The parameters of a brown dwarf

Brown dwarfs are defined relative to stars of solar mass, red dwarfs and Jupiter sized planets.

Solar Mass Stars

Stars of between 1.2 and 0.7 solar masses have similar spectra. They remain on the main sequence fusing hydrogen in a stable manner for ten billion years. These stars, such as our sun, when they run out of hydrogen, are massive enough to fuse carbon. They will become red giants and cast off planetary nebula. The remnant hot core will slowly cool as a white dwarf.

Red Dwarfs

Stars of between 0.7 and 0.08 solar masses evolve differently. They take a much longer time to reach the fusion stage (the main sequence) to condense from a mass of dust and gas. They spend millions of years condensing (the smaller the mass the longer it takes). The energy that is acquired from gravitational contraction is emitted in the infra red. During this phase red dwarves are indistinguishable from brown dwarves.

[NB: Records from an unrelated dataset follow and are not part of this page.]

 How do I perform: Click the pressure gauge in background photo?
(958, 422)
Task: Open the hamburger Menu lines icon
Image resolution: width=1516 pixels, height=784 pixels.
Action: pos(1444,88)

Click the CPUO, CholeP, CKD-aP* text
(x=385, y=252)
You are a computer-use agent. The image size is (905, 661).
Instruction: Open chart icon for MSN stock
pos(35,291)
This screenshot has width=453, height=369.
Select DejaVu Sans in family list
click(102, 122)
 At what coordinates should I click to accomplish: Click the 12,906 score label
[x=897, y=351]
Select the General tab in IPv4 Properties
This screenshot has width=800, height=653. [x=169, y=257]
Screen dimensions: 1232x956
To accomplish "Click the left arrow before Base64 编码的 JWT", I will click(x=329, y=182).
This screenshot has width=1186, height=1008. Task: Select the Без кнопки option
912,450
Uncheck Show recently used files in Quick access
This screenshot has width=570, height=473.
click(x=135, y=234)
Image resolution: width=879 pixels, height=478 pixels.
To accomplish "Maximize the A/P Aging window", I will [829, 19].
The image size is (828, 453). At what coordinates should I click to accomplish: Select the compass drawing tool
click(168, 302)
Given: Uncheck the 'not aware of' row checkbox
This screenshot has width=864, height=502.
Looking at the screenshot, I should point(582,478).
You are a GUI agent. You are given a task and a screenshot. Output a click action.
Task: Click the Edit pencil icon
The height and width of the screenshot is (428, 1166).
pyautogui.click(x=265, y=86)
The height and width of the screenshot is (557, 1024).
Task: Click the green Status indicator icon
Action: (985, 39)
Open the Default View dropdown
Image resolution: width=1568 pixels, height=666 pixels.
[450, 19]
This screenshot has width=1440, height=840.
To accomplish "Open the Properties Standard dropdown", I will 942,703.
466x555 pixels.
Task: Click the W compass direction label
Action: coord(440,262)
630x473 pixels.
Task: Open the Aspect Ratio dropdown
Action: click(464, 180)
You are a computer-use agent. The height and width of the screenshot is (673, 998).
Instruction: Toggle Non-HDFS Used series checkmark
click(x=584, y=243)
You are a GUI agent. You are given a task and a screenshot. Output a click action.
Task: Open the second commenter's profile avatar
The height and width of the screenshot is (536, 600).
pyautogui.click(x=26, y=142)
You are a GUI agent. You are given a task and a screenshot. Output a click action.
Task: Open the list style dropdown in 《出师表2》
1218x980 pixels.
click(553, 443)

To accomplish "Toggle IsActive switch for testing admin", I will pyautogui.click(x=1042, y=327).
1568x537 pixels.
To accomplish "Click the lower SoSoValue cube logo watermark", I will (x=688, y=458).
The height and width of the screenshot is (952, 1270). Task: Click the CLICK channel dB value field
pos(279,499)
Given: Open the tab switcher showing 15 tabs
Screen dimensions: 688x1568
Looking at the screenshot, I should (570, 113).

Once their cores are hot and dense enough fusion starts and proceeds at a leisurely pace. Fusion may continue for the lifetime of the universe. Their indefinite lives mean that red dwarves are now relatively plentiful in old globular clusters and in our galaxy. Even if the universe lasted long enough red dwarves could not become red giants. They do not have the mass to create the conditions in heir core that would allow the fusion of carbon.

Red dwarfs have surface temperatures of around 3500 K and K and M class spectra. The lower mass limit for a red dwarf is, by definition, 0.08 solar mass as that was thought to be the minimum mass that is required to produce the core temperature and pressure that will support nuclear fusion.

Brown Dwarves

It is now realised that high mass brown dwarves, approaching the 0.08 limit, can support fusion for about ten million years. It is not hydrogen that is burnt but heavy hydrogen (deuterium) and lithium.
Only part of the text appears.